According to studies that have been carried out on the phenomenon, the following factors seem to contribute:
- The sea level on the side of the sinkholes is higher than the discharge springs in the area of Sami. This fact is due to the energy of the Aegean-Adriatic current and is the initial cause of the phenomenon. It should be noted that the phenomenon of altitude difference in sea level does not always apply, but is interrupted for a few hours of the day. Thus, while the hydraulic slope described is a cause of the flow effect, it is nevertheless not the only reason, since the flow continues even when the altitude difference is zero. It has been also observed that the water table level in Sinkholes of Argostoli is at -1.70m in relation to the sea level, while in the opposite side near the springs of Karavomilos, the water table level was recorded at -0.73m. This means that it is located one meter higher (existence of a piezometric slope opposite to the flow of groundwater).

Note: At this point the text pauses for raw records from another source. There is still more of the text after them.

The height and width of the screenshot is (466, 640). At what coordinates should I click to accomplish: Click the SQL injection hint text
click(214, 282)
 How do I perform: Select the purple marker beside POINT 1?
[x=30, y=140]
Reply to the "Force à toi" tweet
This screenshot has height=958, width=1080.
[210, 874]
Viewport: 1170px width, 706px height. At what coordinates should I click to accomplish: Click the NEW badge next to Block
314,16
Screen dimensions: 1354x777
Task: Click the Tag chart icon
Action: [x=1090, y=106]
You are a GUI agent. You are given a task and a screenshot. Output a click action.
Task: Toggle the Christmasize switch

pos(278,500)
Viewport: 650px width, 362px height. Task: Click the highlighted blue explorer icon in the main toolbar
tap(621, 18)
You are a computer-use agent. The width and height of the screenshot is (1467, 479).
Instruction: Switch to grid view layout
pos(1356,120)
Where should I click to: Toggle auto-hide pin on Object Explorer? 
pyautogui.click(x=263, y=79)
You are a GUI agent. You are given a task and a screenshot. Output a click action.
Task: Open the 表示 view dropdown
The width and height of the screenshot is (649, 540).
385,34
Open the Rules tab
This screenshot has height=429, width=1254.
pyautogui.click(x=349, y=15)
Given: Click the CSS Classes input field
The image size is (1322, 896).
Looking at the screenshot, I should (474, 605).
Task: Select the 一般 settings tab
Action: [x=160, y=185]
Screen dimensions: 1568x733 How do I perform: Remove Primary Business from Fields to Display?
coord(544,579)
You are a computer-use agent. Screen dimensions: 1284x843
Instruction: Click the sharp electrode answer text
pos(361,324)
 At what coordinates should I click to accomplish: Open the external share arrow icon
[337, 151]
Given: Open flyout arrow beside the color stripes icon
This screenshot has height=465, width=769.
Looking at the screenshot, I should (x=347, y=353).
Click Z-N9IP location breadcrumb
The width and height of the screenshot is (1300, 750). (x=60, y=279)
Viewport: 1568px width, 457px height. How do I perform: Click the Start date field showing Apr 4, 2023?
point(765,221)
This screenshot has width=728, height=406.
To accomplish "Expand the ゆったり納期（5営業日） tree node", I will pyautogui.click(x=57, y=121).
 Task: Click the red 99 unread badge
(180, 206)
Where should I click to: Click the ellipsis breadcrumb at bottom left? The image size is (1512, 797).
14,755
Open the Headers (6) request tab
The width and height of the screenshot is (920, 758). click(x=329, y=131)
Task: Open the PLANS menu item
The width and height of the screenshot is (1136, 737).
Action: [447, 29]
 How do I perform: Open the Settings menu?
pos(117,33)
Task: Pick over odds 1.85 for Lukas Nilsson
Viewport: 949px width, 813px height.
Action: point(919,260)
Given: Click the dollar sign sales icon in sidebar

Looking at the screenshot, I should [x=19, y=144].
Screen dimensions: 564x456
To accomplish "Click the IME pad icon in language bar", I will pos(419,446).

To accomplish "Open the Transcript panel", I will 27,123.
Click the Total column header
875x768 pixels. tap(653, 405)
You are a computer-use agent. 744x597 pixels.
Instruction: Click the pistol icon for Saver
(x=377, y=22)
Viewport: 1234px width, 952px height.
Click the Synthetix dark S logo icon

- Consequently the movement of the water from Sinkholes of Argostoli to the springs of Karavomilos would be completely extraordinary if there wasn’t difference in the density of groundwater. Therefore, seawater (higher density) enters through the Sinkholes, comes in contact and mixes with the fresh water which originates from the penetration of rainwater in the carbonate rocks of Mount Aenos. Then this water which is filtered through the karstic network of the limestone rocks of Aenos, gashes as brackish water in the other side of the island, in the coastal zone of Karavomilos. Groundwater flow can be schematically simulated with communicating vessels which contain water of two different densities, as the hydrostatic equilibrium forces water to move to the side with the lowest density.
- Also in the existence of a karstic underground conduit network. The underground flow is realized through a permeable, karstic conduit and mainly through a large conduit (A-A1) that connects the West side of the island (Argostoli area), with the East (Sami area).The hydrographs that have been carried out in all the caves of Sami gave main axes with direction N-S, which is very close to the direction of the sinkholes which are NE-SW. From this conduit network however, only parts of it are maintained. The cause of the destruction of this karstic conduit happened due to the numerous faults that exist on the island with mainly N-S orientation. This fact explains the fortnightly delay of the pigment from Argostoli to Sami as well as the small negative altitude difference of the sinkholes compared to the springs. The creation of this karst conduit originally came from the lowering of the sea level during the Messinian (7 million years ago), which allowed the development of the coastal karstic conduit network in the area of Argostoli. Then, when a rise in sea level happened, this network became submarine, and subsequently a new withdrawal during the last ice age, which started 18,000 years ago.
- Finally, because of this conduit, the rain water from the area of Argostoli was transported to the east. "Now that the entire conduit, or parts of it, is below sea level, the hydrostatic pressure has been equalized, so the flow should have stopped."Nevertheless, the eastern side of the island continues to be supplied through the eastern karstic network and through an additional conduit network which was created due to the penetration of rainwater in the area of Aenos. Consequently, as these two conduit networks meet, the flow velocity increases during the periods of heavy rainfall resulting in the phenomenon of suction, which activates the aspiration of seawater in Argostoli with high velocities (Bernoulli Theory).